Fornero Special Proceeding
The Fornero reform (Law No. 92/2012) introduced an even faster procedure restricted to unfair dismissal disputes in companies with more than 15 employees. Judges in this case are obliged to schedule the first hearing within 40 days of the complaint. The judge, within 10 days of the first hearing, must issue a judgment to reject or uphold the claim. The judgment is immediately enforceable. The parties may appeal this judgment to the Court of Appeal, which may in turn be challenged before the Supreme Court. The Fornero procedure does not apply to workers engaged under the new Jobs Act regime.

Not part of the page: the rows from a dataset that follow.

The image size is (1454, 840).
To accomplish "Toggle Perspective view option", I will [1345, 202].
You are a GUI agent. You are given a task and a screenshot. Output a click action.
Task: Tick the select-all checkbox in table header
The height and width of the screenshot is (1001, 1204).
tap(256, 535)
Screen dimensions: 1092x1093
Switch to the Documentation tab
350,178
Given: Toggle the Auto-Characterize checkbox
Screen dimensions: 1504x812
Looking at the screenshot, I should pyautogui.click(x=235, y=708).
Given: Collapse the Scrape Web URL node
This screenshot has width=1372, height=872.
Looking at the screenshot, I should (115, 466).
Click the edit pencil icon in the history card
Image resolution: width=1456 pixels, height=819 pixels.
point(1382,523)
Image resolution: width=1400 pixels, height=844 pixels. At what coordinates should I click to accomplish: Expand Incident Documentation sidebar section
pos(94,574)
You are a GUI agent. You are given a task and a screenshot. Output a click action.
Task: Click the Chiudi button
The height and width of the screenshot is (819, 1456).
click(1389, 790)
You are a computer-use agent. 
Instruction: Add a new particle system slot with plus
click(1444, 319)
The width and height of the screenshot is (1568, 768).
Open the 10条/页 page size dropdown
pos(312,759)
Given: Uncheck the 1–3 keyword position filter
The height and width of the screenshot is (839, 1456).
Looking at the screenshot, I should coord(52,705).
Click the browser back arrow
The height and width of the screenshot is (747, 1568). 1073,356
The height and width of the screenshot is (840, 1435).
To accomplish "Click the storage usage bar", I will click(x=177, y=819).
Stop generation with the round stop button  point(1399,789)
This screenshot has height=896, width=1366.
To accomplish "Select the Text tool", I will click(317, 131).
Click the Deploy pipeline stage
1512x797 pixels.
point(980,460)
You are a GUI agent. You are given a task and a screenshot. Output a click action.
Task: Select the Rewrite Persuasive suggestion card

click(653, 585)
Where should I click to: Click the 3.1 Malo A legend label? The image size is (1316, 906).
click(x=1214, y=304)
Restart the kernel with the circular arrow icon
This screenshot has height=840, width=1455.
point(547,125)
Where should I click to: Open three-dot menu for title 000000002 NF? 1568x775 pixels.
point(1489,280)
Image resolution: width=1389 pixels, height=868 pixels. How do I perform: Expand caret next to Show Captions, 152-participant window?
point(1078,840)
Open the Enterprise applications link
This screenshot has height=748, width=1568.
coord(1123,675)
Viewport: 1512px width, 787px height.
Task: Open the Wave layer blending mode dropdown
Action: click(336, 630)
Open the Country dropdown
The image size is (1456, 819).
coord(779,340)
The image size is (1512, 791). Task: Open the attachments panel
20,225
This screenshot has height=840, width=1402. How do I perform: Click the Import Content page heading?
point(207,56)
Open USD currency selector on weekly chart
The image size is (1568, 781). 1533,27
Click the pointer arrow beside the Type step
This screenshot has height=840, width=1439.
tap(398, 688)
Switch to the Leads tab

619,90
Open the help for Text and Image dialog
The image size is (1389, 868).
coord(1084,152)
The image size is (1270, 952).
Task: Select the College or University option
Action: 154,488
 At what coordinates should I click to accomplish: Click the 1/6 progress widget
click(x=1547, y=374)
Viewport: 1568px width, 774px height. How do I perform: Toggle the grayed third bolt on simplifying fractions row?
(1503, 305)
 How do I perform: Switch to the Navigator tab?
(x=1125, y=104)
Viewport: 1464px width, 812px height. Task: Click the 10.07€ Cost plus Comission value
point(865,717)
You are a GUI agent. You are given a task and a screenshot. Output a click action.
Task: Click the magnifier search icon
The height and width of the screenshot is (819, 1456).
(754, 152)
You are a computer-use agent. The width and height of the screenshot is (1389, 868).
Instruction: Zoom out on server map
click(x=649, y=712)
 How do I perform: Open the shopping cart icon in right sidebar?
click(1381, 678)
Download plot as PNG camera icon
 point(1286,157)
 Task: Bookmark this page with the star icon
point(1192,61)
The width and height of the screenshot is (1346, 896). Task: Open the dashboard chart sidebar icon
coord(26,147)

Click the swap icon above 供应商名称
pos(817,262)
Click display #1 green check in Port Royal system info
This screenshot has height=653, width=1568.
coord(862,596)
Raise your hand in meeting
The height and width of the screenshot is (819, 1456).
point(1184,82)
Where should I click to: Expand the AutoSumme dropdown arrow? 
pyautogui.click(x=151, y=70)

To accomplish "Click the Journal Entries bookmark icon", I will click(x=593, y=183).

Employee Representation Bodies, Employee Participation

The Italian regulatory system has two sources for employee representation bodies: legal and contractual. With regard to legal sources, the basic right to establish and join a trade union association in the workplace or perform union activity is granted to all workers and is protected by a network of anti-discriminatory provisions (Articles 14-17 of Law No. 300/70, i.e., “Workers’ Statute”). Rappresentanze Sindacali Unitarie (RSUs) were established by national agreement in 1993 and reformed in 2014. RSUs are formed by a general election among the workforce. The unions compete in the election and are represented in proportion to the votes they receive. As an alternative to taking part in the election of RSUs, a union can establish its own Rappresentanza Sindacale Unitaria (RSA).

Rights and Obligations
Both types of works council, RSA and RSU, are involved in collective bargaining and verifying the correct application of laws and collective agreements. They exercise information and consultation rights as laid down both by collective bargaining and by law. They should be consulted on issues such as overtime levels, employment policy, hiring policy, or corporate restructuring.

Social Security and Assistance System
The social security system provides retirement, survivor, and disability pensions, as well as healthcare, unemployment benefits, and family allowances. Benefit amounts are generally based on accrued social security contributions and length of service. All employees and wage earners, including executives, project-work employees, and self-employed workers, are obliged to take part in the Italian social security scheme.

Social security contributions are paid to the Italian social security administration (INPS). Employees can join some pension funds (provided by NCAs) to increase social security benefits.

The national work accident insurance institute (INAIL) covers almost all employees for workplace accidents and occupational diseases.